Government officials say the area is the third-biggest human encampment in Mauritania after Nouakchott and Nouadhibou, the administrative and commercial capitals.

Each month, thousands more refugees pour in across the border, running from a militant uprising that took over the Tuareg rebellion and has since left swathes of the country ungovernable. Aid workers – notably at the UN World Food Programme (WFP) and Unicef office in the town of Bassikounou, which supports the camp and nearby settlements – cannot stop worrying.

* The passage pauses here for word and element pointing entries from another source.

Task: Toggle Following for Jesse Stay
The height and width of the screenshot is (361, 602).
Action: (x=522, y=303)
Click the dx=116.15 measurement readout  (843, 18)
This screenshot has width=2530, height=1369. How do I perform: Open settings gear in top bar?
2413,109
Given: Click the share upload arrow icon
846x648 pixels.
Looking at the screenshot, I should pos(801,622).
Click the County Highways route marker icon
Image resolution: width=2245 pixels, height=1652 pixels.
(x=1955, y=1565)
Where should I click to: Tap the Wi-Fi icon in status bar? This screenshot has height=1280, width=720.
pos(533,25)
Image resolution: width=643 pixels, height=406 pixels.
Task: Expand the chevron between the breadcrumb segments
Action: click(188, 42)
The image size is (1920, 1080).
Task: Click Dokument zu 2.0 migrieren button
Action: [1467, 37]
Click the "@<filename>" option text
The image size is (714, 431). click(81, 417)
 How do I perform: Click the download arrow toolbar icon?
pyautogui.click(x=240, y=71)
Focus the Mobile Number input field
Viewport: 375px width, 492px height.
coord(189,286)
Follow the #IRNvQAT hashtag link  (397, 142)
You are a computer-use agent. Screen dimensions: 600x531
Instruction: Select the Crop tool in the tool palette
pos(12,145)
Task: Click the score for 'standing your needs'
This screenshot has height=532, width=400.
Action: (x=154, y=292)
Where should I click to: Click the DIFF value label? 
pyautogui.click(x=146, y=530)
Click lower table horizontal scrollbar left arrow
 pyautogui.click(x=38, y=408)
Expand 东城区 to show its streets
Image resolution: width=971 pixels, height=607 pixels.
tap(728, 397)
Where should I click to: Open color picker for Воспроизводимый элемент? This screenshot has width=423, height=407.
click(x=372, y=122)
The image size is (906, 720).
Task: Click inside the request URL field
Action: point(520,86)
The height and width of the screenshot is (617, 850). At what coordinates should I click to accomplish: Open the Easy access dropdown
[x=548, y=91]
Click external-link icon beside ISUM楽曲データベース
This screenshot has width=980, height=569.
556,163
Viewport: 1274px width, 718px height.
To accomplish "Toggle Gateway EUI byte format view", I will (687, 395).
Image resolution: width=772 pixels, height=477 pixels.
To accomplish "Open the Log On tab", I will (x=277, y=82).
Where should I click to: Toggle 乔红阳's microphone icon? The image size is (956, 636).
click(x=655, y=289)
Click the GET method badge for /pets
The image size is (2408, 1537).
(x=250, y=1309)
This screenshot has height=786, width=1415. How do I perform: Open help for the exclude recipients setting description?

They have faced dwindling resources as foreign donors – most notably the now ceased USAID – have sharply reduced funding this year.

“We’ve gone from [being able to] assist almost 90,000 people with both food or cash every month to about 53,000 … and had to halt vital nutrition programmes for undernourished children and mothers due to budget reductions,” says Aliou Diongue, country director for WFP.

The camp has many of the features of a long-term settlement, including its own financial institution, eight schools, a market with more than 500 outlets, and volleyball and football activities. Members of a parent-teacher association use loudspeakers to get more children signed up in school. New entrants are documented by aid workers and state agents using fingerprint technology.

Nearby, police patrols guard the camp from the risk of fighters just a few miles from the border.

Some residents have adopted new responsibilities with enthusiasm: volunteers in the SOS Desert organisation farm produce for sale and manage an blaze control team putting out bushfires; members of a women’s resource network care for those wounded by jihadist attacks and pregnant women while also promoting awareness about educating girls.

But the camp’s requirements are obvious.

“We have the will, we have the women, but not enough resources or materials,” a leading member of the network says. “Sometimes we reuse what little we have, but it is not enough for the demands of the camp.”

In the schools, the children are provided one meal daily by WFP. At one school with 100 children per class, six or seven of them sit by a big tray to eat the same meal every school day – rice that is almost plain, save for a few beans.

“We’re still providing school meals, basic food distributions, and monetary aid in the Mbera camp, but it’s not enough,” says Diongue. “We’re concentrating on the most needy while working continuously to secure new funding through the diversification of our donor base.”

The meals are supported by recent contributions including several thousand tonnes of rice donated by the South Korean government – the only products in a bulk of the warehouses. A few donors are also helping initiate self-sufficiency programmes to help refugees grow crops and keep animals so they can earn an income and improve their livelihood.

Though Malha manages everything responsibly, helping the aid workers’ assist the most disadvantaged households, his heart longs to return to Mali.

“When you leave your country, you sacrifice everything – your work, your home, your family sometimes,” he says. “Here, you rely solely on humanitarian aid. Sometimes that aid is enough, sometimes it is not. And when it is not, you struggle.
“We are grateful to the Mauritanian authorities and the humanitarian organisations for what they have done for us but it is not the same as being in your own country, working with your own hands and living with self-respect.”
Craig Richardson
Craig Richardson

A tech journalist and software developer with over a decade of experience covering emerging technologies and digital trends.